■ **Material shown**
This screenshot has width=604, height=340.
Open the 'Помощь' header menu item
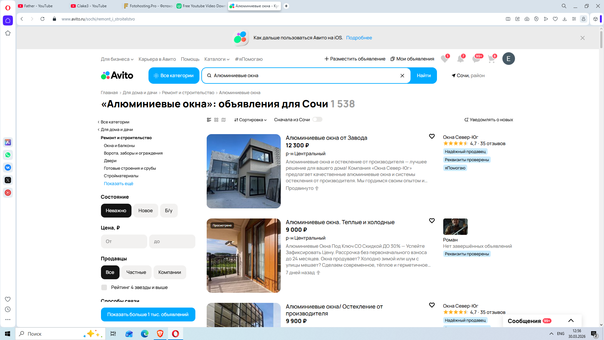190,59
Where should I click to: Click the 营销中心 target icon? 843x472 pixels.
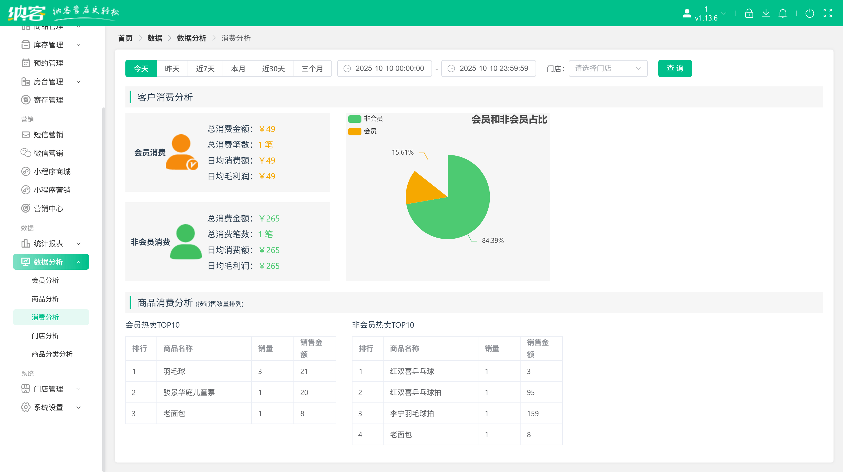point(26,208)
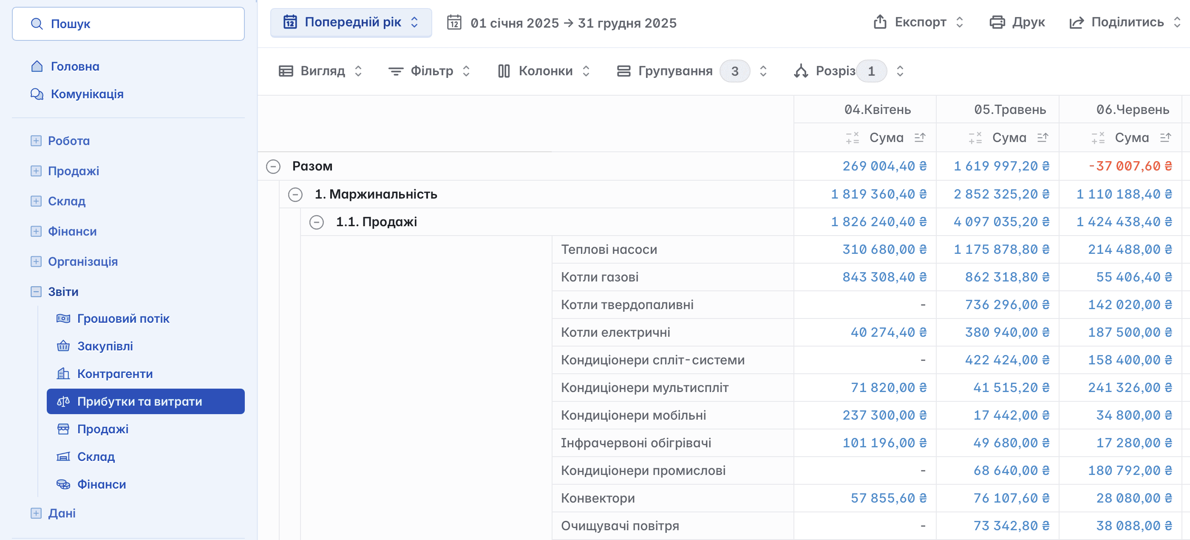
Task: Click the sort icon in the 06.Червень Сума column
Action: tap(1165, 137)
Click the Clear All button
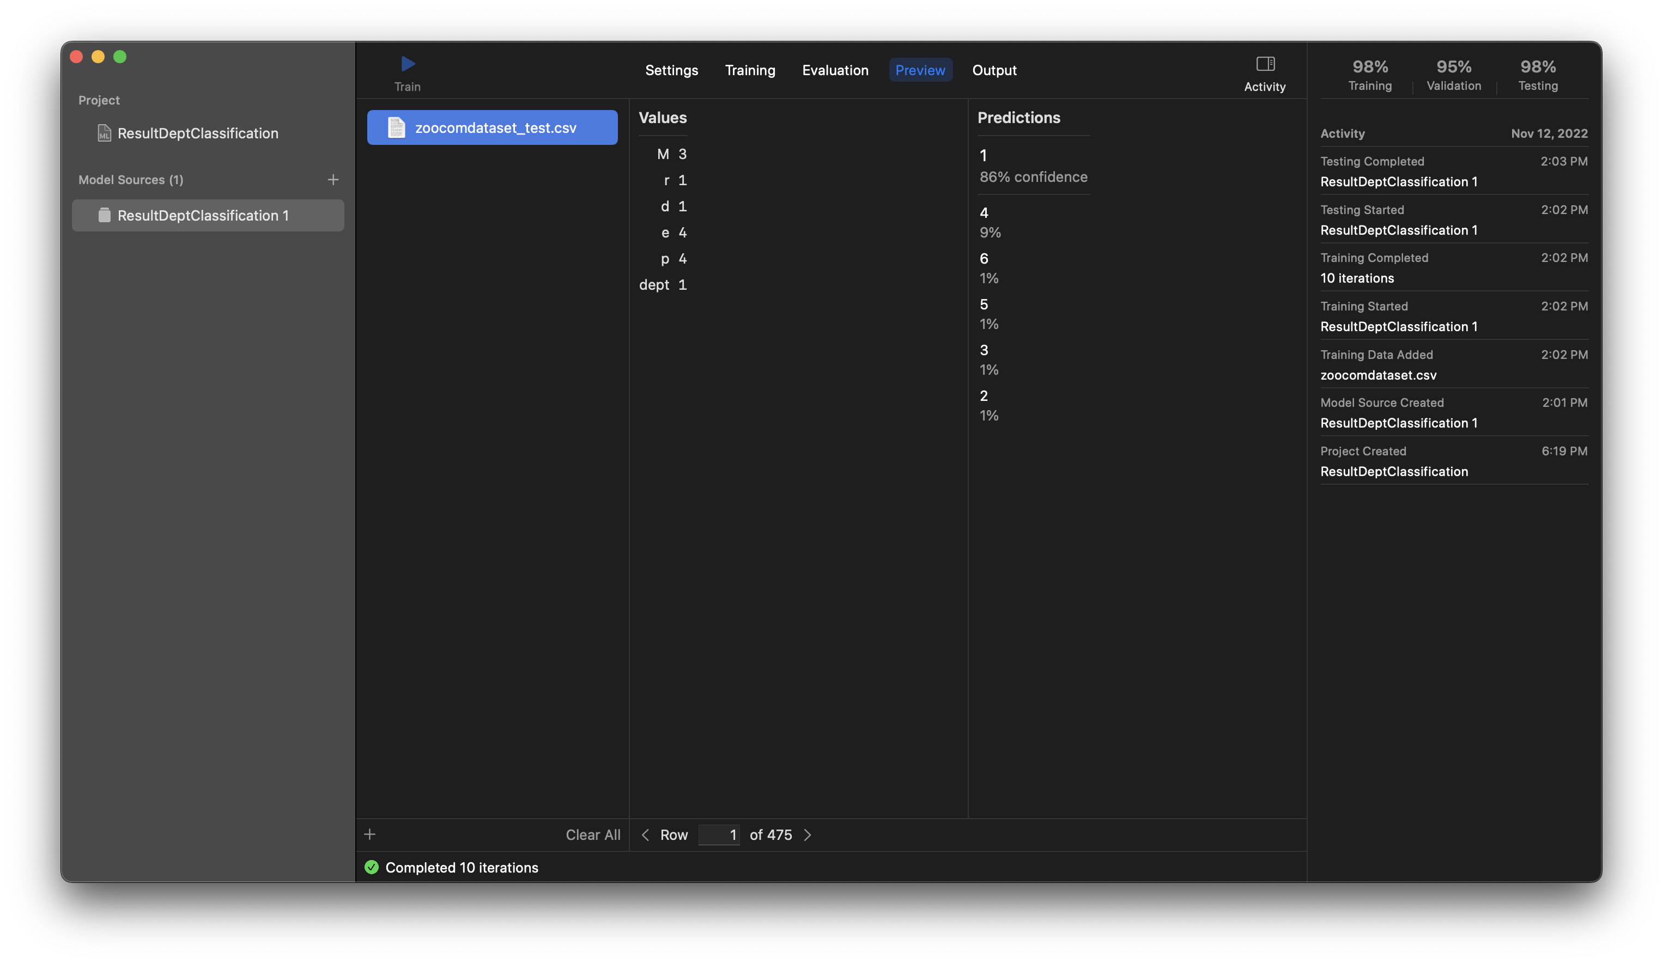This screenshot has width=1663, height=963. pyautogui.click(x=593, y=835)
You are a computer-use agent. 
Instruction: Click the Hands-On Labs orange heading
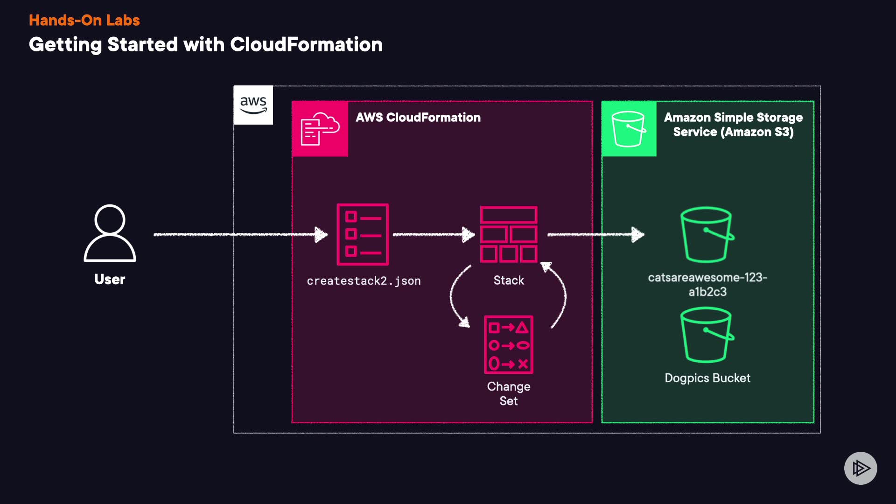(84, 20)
==
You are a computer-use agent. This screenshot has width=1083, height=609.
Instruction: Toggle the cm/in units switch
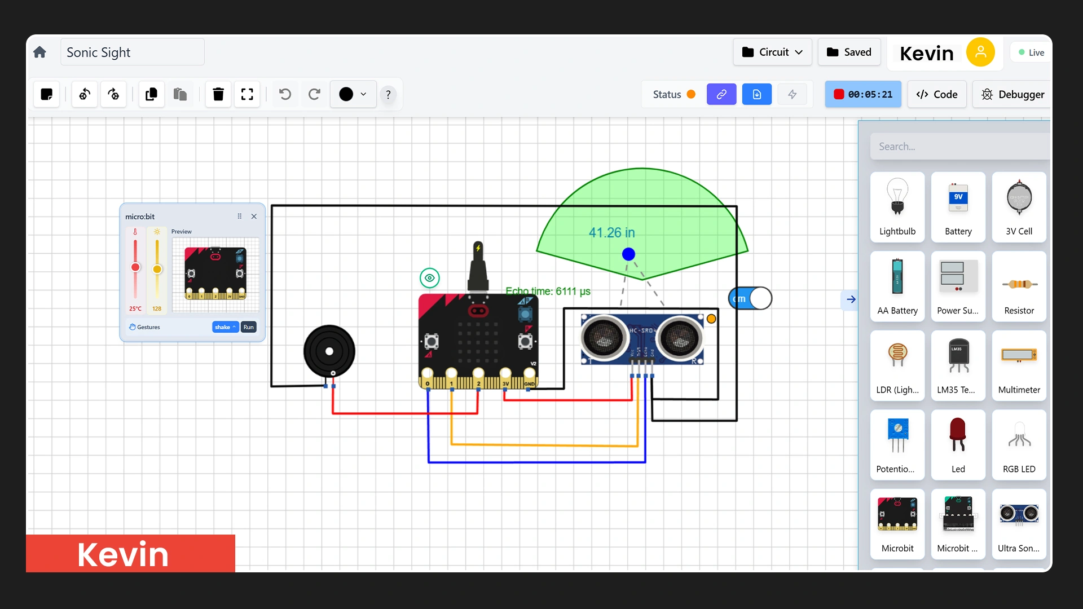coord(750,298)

■ **What the task asks**
Return each line of the data where the word "agent" appears.

■ **Task output**
You are a computer-use agent. 
You are a computer-use agent. This screenshot has width=1083, height=609.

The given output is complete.